The charging mode is a mode in which the power supply BAT is charged with power supplied from an external power supply connected to the receptacle RCP. When the external power supply is connected (USB connection) to the receptacle RCP in a state where the inhaler 100 is operating in the sleep mode or the active mode, the operation mode is switched to the charging mode. When the charging of the power supply BAT is completed or the connection between the receptacle RCP and the external power supply is released in a state where the inhaler 100 is operating in the charging mode, the operation mode is switched to the sleep mode.
<Outline of Circuit of Internal Unit>
FIG. 10 is a diagram illustrating a schematic configuration of an electric circuit of the internal unit 140. In FIG. 10 , only main elements and ICs are illustrated.
A wiring indicated by a thick solid line in FIG. 10 is a wiring having the same potential as a reference potential (a ground potential) of the internal unit 140 (a wiring connected to a ground provided in the internal unit 140), and this wiring is hereinafter referred to as a ground line. In FIG. 10 , an electronic component in which a plurality of circuit elements are chipped is indicated by a rectangle, and symbols of various terminals are written inside the rectangle. Power supply terminals VCC and power supply terminals VDD mounted on the chips indicate power supply terminals on a high-potential side. Power supply terminals VSS and ground terminals GND mounted on the chips indicate power supply terminals on a low-potential side (a reference potential side). In the chipped electronic component, a power supply voltage is a difference between a potential of the power supply terminal on the high-potential side and a potential of the power supply terminal on the low-potential side. The chipped electronic component uses the power supply voltage to execute various functions.
The MCU mounting board 161 is provided with, as main electronic components, the MCU 1 which integrally controls the overall inhaler 100, the charging IC 2 which executes charging control of the power supply BAT, a load switch (hereinafter, LSW) 3 configured by combining a capacitor, a resistor, a transistor, and the like, and a voltage dividing circuit Pc for detecting USB connection.
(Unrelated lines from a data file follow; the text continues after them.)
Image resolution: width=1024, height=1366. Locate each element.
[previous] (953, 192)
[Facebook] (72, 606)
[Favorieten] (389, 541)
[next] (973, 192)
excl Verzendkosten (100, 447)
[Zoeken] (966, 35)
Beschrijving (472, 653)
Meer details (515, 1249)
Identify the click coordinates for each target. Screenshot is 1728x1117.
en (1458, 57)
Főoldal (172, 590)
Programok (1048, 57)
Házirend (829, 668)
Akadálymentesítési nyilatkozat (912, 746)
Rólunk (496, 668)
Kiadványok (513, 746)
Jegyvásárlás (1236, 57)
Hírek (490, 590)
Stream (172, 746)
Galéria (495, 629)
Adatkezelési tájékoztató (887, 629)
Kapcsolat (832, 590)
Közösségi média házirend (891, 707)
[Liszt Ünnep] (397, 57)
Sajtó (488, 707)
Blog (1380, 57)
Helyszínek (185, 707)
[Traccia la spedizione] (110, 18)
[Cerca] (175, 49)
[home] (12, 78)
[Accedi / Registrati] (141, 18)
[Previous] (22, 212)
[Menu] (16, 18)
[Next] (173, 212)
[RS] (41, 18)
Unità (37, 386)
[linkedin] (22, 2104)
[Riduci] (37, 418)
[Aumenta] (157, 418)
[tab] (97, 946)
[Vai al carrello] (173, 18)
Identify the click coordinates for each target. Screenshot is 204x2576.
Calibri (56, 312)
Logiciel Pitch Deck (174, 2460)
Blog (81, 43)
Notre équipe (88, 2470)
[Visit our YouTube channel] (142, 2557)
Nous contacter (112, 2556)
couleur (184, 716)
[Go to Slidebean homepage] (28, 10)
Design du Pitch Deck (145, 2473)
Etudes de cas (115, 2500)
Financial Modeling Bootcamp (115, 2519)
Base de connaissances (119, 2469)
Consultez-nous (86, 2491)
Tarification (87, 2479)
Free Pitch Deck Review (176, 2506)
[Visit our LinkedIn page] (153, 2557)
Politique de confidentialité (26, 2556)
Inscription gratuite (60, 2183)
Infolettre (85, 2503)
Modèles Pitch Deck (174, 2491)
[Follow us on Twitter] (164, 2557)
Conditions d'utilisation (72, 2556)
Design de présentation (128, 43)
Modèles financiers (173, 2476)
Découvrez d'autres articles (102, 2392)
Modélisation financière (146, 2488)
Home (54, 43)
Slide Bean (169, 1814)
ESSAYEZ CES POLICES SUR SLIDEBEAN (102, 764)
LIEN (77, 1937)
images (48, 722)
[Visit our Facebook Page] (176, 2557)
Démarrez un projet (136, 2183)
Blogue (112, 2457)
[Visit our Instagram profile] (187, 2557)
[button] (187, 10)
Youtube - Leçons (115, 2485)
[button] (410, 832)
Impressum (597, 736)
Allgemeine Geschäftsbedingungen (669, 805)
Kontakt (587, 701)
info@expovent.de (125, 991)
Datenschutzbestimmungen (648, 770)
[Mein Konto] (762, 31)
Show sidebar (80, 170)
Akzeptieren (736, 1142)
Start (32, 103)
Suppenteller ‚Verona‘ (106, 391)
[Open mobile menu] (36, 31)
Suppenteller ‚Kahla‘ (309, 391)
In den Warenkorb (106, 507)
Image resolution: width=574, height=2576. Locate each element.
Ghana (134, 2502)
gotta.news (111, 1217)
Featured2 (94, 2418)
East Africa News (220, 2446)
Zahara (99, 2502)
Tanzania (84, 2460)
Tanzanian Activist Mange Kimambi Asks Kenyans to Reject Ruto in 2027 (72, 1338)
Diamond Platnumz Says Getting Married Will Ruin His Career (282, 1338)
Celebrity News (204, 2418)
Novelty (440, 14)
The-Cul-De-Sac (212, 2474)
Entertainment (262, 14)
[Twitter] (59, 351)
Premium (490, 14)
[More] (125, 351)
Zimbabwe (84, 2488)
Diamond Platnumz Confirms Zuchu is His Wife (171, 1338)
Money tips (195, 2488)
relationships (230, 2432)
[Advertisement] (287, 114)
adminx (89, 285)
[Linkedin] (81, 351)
The ground terminal GND of each of the charging IC 2 and the LSW 3 is connected to the ground line.
The LED mounting board 163 is provided with, as main electronic components, the Hall IC 13 including the Hall element constituting the panel detection sensor, the LEDs L1 to L8, the operation switch OPS, and the communication IC 15. The communication IC 15 is a communication module for communicating with an electronic device such as a smartphone. The power supply terminal VSS of the Hall IC 13 and the ground terminal GND of the communication IC 15 are connected to the ground line. The communication IC 15 and the MCU 1 are capable of communicating with each other via a communication line LN. One end of the operation switch OPS is connected to the ground line, and the other end of the operation switch OPS is connected to a terminal P4 of the MCU 1.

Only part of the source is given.